Co-creating a tool to measure the value of the interventions
Supporting the organization of meetings with healthcare professionals and/or social workers and/or citizens
The establishment and organisation of dialogue meetings with the sounding board group of citizens
A stakeholder- and force-field analysis, stakeholder interviews
Strength and Weakness (SWOT)-analysis
Feedback on documents (e.g. job descriptions; a community care plan)
Supporting the development of new strategic network objectives
Dialogue sessions with the initiators of the network to share research findings

The Vitality cooperative in the small rural village (network A) was now shifting from the strengthening towards the anchoring stage and made important steps towards their development objective of becoming a recognized partner in healthcare and social support. They established their own care team including a community nurse, two community support workers and two home care professionals. The cooperation also established to be recognized as a formal partner in delivering care and support under the Social Support Act. Finally, they developed criteria for collaboration with their preferred home care organization. Collaboration with the GP was initiated but was still a point of attention.

The health centre in the multicultural low SES urban district (network B) moved to the strengthening stage with regard to their collaboration with healthcare and welfare professionals. The network also changed towards a more planned instead of an intuitive approach in their network development process. However, collaboration with citizens moved backward to the exploration stage. A previously installed sounding board group including four Dutch, one Turkish and one Somali resident was cancelled due to GPs’ time constraints. With regard to their development objective, which sought to enhance collaboration with both health and welfare professionals as well as citizens, the network had thus achieved only partial progress. However, collaboration with citizens was still an important objective of the health centre. Therefore, they planned to improve their collaboration with a welfare organization as a bridge to citizens.

Input data =>
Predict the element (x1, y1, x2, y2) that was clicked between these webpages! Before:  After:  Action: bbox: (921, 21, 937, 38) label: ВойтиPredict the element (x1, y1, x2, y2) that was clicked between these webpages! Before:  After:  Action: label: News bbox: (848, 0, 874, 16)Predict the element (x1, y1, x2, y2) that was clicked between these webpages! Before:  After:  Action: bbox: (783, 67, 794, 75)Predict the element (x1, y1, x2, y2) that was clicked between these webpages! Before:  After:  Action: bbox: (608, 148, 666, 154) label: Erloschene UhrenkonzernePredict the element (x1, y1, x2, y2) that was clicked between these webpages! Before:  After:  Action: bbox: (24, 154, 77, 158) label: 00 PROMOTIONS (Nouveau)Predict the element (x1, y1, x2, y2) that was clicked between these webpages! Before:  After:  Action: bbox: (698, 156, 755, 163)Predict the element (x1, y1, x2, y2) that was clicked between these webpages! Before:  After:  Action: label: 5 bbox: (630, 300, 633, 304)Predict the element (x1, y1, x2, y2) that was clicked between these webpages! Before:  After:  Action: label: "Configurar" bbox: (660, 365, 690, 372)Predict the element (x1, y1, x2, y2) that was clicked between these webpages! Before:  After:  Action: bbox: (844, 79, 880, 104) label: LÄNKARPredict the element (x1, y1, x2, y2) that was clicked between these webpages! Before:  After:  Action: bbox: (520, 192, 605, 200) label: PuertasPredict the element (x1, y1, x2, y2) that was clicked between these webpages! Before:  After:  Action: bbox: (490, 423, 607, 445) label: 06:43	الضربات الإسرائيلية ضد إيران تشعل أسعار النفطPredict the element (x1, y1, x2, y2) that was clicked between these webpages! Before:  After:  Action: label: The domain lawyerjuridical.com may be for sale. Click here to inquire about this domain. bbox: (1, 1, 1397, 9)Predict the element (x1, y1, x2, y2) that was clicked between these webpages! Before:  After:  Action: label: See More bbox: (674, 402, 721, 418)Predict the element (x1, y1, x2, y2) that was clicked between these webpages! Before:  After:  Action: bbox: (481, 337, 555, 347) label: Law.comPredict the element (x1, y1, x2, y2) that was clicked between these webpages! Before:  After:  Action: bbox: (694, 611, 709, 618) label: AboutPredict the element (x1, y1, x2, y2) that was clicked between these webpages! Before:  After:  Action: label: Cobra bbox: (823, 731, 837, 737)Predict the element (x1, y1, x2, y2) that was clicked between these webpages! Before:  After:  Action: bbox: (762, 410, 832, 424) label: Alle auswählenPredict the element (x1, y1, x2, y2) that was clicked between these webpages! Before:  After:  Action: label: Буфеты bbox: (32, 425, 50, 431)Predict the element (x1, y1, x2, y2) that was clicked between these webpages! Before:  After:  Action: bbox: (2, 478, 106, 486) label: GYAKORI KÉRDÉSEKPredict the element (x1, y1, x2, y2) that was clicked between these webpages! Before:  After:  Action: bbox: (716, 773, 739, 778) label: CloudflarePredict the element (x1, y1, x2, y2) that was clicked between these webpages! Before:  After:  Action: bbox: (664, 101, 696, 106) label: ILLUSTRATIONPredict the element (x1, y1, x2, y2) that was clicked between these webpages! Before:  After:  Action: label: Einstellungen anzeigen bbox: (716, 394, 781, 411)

What the task asks =>
List the members of the care team that the Vitality cooperative set up, according to the passage on the two care networks. The records come from a different source than the passage on the two care networks.

Answer =>
- a community nurse
- two community support workers
- two home care professionals